Analysis of entire hepatitis B virus genomes reveals reversion of mutations to wild type in natural infection, a 15year follow-up study.

Abstract

It has been reported that some mutations in the genome of hepatitis B virus (HBV) may predict the outcome of the virus infection. However, evolutionary data derived from long-term longitudinal analysis of entire HBV genomes using next generation sequencing (NGS) remain rare. In this study, serum samples were collected from asymptomatic hepatitis B surface antigen (HBsAg) carriers from a long-term prospective cohort.

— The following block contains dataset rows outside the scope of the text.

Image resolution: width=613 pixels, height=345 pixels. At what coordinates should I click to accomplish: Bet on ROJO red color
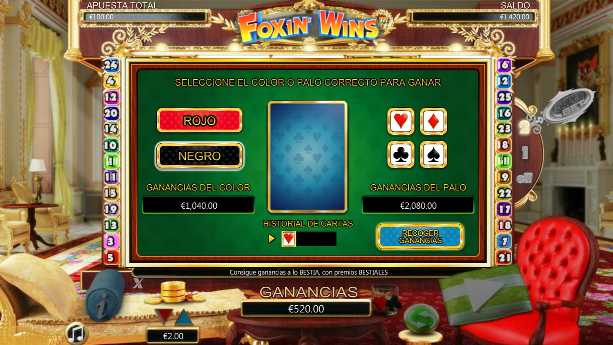[x=199, y=120]
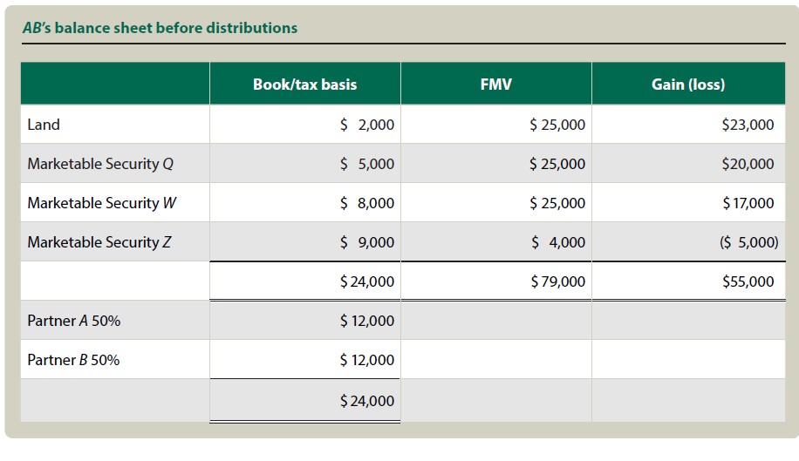Click the $55,000 total gain cell

click(x=748, y=281)
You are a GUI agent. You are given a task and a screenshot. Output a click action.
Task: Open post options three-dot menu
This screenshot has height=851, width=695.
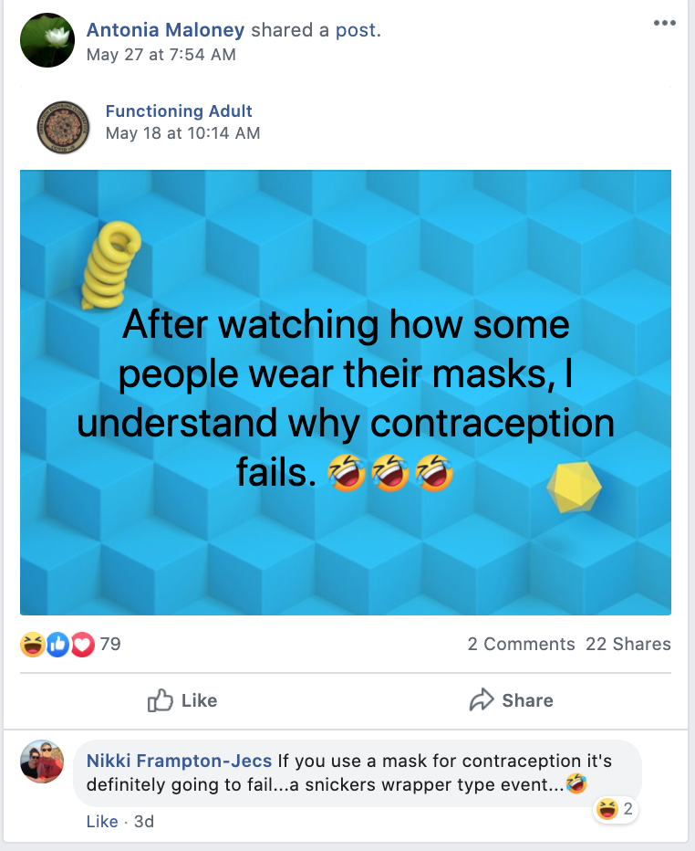665,23
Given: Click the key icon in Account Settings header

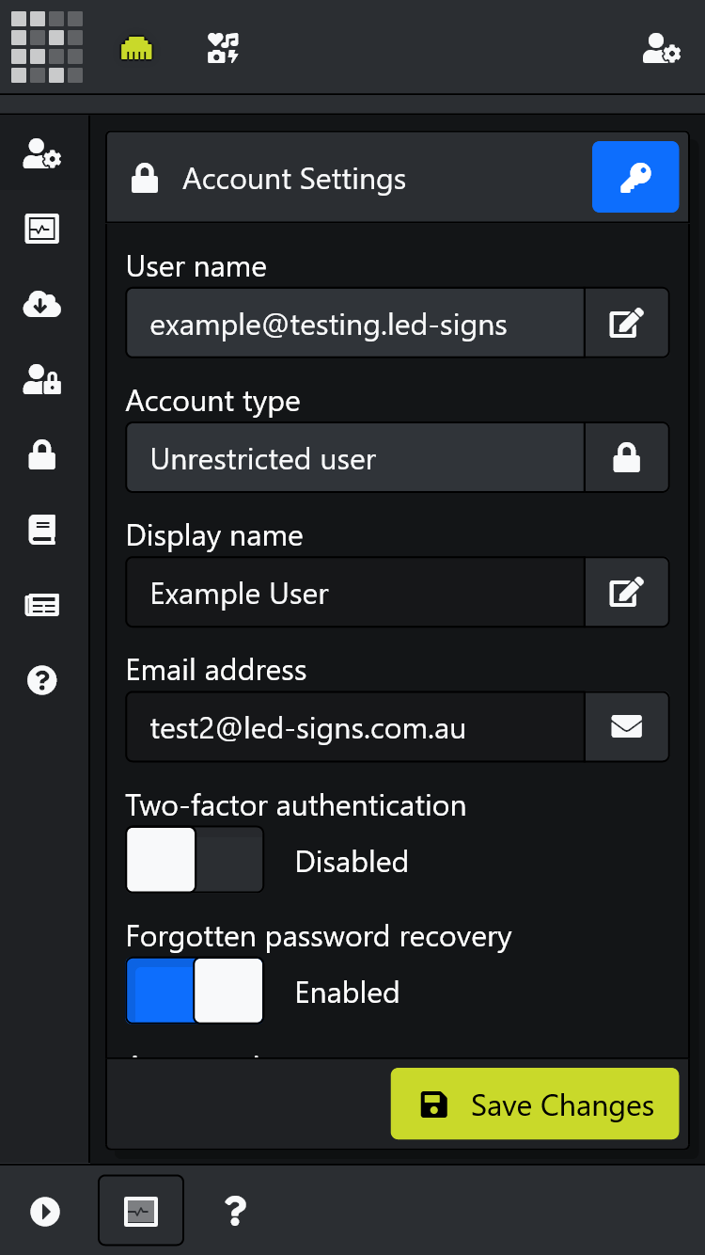Looking at the screenshot, I should pos(635,177).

The entire HBV genome was amplified by polymerase chain reaction (PCR) and sequenced using NGS. Twenty-eight time series serum samples from nine subjects were successfully analysed. The Shannon entropy (Sn) ranged from 0 to 0.89, with a median value of 0.76, and the genetic diversity (D) ranged from 0 to 0.013, with a median value of 0.004. Intrahost HBV viral evolutionary rates ranged from 2.39E-04 to 3.11E-03. Double mutations at nt1762(A→T) and 1764(G→A) and a stop mutation at nt1896(G→A) were seen in all sequences from subject BO129 in 2007. However, in 2019, most sequences were wild type at these positions. Deletions between nt 2920-3040 were seen in all sequences from subject TS115 in 2007 and 2013 but these were not present in 2004 or 2019. Some sequences from subject CC246 had predicted escape substitutions (T123N, G145R) in the surface protein in 2004, 2013 and 2019 but none of the sequences from 2007 had these changes. In conclusion, HBV mutations may revert to wild type in natural infection. Clinicians should be wary of predicting long-term prognoses on the basis of the presence of mutations.